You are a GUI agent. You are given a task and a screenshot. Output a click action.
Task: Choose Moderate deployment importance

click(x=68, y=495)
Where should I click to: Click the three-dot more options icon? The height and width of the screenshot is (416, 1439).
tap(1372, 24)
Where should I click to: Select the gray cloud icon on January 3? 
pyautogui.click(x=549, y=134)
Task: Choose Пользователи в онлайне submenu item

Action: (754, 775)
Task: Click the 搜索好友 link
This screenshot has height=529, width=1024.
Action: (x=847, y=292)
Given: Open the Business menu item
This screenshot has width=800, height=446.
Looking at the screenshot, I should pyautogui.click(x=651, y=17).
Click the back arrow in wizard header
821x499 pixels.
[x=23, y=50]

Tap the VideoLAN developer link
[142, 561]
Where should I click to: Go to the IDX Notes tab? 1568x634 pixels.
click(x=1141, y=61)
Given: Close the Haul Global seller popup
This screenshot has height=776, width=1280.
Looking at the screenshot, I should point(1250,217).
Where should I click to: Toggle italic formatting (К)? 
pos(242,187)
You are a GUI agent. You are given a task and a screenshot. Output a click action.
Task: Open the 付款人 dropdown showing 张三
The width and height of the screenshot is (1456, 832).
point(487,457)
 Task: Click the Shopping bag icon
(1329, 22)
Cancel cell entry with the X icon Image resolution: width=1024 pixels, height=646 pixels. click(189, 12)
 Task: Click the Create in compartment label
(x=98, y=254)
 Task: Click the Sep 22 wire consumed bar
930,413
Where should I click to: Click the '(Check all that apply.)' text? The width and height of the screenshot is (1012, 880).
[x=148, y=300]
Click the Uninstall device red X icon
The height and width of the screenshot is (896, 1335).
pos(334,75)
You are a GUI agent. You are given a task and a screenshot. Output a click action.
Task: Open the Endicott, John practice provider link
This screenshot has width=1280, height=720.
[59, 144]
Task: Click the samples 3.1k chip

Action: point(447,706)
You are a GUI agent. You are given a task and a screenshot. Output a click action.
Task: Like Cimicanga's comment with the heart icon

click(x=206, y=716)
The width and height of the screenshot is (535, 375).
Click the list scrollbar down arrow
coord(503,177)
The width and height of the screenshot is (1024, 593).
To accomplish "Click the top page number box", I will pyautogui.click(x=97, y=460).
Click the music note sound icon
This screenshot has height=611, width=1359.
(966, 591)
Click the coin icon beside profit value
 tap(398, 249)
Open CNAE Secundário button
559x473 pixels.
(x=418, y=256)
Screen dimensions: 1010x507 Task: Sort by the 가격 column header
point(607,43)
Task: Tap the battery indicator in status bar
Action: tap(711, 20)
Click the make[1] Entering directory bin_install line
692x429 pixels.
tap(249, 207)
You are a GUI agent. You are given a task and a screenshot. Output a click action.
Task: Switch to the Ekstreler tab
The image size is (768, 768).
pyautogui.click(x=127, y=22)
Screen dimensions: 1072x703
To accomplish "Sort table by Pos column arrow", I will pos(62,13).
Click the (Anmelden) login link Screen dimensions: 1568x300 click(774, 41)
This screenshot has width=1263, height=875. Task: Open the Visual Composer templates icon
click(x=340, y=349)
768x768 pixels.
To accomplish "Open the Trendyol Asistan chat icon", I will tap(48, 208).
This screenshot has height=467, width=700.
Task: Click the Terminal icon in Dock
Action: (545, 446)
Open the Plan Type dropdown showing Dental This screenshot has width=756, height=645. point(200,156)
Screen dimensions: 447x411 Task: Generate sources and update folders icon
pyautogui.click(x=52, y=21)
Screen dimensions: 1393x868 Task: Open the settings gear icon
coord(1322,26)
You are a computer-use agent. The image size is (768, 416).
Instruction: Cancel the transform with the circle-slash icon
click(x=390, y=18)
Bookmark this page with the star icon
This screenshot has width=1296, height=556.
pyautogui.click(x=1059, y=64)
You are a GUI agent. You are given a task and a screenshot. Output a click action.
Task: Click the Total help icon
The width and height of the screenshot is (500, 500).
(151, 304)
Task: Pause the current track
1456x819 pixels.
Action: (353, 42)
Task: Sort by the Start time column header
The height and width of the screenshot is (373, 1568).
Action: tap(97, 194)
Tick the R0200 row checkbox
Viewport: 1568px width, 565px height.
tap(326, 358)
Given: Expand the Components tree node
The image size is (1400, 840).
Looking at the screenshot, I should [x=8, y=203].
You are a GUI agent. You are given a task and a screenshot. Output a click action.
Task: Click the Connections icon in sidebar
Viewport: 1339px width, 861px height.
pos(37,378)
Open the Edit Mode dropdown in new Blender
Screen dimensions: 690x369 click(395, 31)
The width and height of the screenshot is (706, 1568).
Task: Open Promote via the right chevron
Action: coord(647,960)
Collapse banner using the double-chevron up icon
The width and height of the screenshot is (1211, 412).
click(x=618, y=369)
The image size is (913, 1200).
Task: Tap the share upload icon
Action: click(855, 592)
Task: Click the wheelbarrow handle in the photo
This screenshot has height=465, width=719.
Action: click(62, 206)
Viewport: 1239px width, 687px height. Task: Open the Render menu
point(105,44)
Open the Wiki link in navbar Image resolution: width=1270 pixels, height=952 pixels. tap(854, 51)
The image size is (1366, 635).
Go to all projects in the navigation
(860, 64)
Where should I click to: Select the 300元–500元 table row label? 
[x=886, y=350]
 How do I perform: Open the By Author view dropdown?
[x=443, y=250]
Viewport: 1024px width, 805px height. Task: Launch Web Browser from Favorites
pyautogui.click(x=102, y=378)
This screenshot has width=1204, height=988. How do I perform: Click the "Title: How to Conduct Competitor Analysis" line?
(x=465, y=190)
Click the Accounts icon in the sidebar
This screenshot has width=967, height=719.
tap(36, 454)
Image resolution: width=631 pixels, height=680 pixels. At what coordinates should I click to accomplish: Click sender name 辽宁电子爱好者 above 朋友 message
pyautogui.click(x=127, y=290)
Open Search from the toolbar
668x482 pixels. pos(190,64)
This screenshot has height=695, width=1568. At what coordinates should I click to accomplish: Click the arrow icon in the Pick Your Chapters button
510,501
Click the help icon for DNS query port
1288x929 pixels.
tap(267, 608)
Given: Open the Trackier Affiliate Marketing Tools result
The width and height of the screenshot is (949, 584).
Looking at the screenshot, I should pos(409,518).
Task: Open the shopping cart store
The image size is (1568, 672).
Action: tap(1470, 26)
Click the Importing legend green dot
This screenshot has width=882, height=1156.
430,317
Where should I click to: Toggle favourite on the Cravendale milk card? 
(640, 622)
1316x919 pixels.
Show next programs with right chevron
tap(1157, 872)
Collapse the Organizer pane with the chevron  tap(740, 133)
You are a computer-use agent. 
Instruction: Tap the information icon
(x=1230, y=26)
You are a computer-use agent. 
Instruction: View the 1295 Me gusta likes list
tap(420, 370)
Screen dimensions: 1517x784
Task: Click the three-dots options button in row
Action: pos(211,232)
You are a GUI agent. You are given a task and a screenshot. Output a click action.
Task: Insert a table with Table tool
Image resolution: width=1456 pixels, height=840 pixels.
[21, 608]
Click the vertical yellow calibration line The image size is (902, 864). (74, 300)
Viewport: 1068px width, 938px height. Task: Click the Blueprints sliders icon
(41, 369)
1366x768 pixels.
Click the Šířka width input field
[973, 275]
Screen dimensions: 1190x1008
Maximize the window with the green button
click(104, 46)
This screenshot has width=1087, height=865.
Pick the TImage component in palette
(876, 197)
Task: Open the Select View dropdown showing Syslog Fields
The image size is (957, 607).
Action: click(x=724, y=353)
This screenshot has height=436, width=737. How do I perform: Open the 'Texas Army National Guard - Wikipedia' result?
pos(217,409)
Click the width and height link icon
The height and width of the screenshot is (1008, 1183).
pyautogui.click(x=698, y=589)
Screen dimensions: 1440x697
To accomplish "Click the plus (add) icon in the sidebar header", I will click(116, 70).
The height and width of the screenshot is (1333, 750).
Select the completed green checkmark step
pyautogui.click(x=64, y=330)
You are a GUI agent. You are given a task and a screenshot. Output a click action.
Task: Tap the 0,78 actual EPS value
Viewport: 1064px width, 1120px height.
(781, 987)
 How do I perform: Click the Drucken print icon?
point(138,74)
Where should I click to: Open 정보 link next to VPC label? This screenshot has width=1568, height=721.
--*--
» AIM OF THE EXERCISE: Lay out the part of the records that opens with the line containing "Screen dimensions: 1393x868" and closes with the line containing "click(x=390, y=18)" as a numbered list, leaving out any blank lines.

» CORRECT OUTPUT:
1. Screen dimensions: 1393x868 Task: Open the settings gear icon
2. coord(1322,26)
3. You are a computer-use agent. The image size is (768, 416).
4. Instruction: Cancel the transform with the circle-slash icon
5. click(x=390, y=18)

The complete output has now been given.